Baked Cod Greek-Style
Our easy fish casserole is adapted from Rose Murray's Secrets of the Sea (Grosvenor House, 1989).
Servings: 4
Ingredients:
-
1 lb (500 g) cod fillets, thawed
3 tbsp (50 mL) all-purpose flour (approx)
2 tbsp (25 mL) olive oil
1 cup (250 mL) crumbled feta cheese (about 1/4 lb/125 g)
1 onion, chopped
3 cloves garlic, minced
1 sweet green pepper, chopped
1 can (19 oz/540 mL) tomatoes (undrained)
1/2 cup (125 mL) pitted black olives
1/2 tsp (2 mL) dried oregano
Pinch each hot pepper flakes and granulated sugar
2 tbsp (25 mL) minced fresh parsley
salt and pepper
Preparation:
Cut cod into serving-size portions. Pat dry. Dredge lightly in flour. In large skillet, heat half of the oil over medium-high heat; brown cod lightly on both sides and arrange in 8-inch (2 L) square baking dish. Sprinkle with feta.

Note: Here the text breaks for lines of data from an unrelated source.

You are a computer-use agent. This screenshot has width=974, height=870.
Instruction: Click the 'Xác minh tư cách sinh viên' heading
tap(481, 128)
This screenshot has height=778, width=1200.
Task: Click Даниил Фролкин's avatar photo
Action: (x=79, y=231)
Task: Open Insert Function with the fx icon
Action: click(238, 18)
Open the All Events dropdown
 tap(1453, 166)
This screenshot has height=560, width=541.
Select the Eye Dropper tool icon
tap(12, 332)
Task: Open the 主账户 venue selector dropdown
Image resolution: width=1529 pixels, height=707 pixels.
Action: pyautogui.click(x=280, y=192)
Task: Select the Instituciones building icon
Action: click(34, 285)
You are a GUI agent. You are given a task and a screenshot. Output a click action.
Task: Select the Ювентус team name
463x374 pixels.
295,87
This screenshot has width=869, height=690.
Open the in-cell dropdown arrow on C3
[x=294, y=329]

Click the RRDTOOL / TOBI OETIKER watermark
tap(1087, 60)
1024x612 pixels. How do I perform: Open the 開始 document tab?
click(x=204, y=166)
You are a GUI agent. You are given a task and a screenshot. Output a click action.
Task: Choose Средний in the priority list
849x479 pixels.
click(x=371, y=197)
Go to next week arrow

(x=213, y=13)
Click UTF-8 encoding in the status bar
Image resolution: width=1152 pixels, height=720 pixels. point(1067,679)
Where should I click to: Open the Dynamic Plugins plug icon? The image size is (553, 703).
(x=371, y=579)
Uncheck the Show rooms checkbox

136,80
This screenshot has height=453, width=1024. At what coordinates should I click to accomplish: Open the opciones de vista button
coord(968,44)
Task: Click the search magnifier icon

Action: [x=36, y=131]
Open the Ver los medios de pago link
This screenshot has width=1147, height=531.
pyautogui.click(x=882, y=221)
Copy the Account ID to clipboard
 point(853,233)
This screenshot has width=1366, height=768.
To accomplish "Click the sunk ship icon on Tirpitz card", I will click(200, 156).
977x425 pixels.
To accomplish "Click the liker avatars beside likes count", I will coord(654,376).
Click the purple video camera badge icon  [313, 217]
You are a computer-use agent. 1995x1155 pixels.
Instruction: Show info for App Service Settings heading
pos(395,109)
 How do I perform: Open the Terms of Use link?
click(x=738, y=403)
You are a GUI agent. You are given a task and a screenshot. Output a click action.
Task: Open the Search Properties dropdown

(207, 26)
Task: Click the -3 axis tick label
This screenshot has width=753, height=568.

Pour remaining oil into skillet; cook onion, garlic and green pepper, stirring, until softened, about 4 minutes. Add tomatoes; crush with fork and stir in olives, oregano, pepper flakes and sugar. Bring to boil, reduce heat to medium-low and simmer, stirring often, until thickened, about 10 minutes.
Add parsley, and season with salt and pepper to taste; spoon over fish. (Dish can be made ahead, cooled, covered and refrigerated for up to 8 hours. Add 5 minutes to baking time.) Bake uncovered in 375°F (190°C) oven for about 15 minutes or until bubbly.